誰だってこの状況を楽しんでいる奴なんか一人もいない。俺は自分の姿を見つめる。散々傷ついて、堪えるような寒さを身にまとわせて、俺だって本当は小暮のように、声を上げて喚きたい。でもそうしなかったのは、単純にカッコつけたかったからだ。それに幽霊だって怖いし、身の危険にさらされても誰か別の奴にやらせたいとすら思ったりもした。けれどその度に勝ったのは、全員で無事にこの状況から抜け出したいという気持ちだった。俺が今も頑張れるのは、この二つの感情があるからだろう。

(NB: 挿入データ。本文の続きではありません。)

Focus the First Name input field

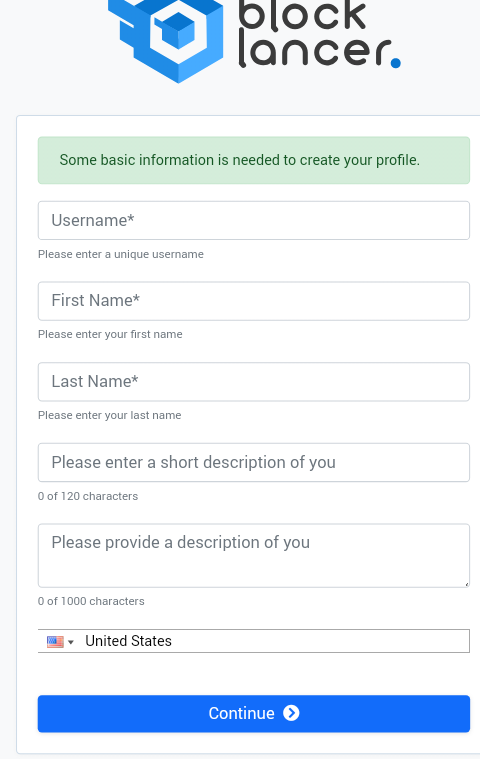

もしこいつらの葬式に出るとしたら、お互い十秒前に飯を食べた事すら忘れるほど老いてからがいい。でなきゃ毎日学校まで死体を負ぶって、授業を受けさせたり下らない話に付き合わせてやる。何ならカラオケやボーリングにも付き合わせてやるからな。恋人だって候補を見つけて応援してやる。そんなアホなこと考えて、俺も幾分か気が晴れた。絶対に誰も死なせないと、改めて心に誓う。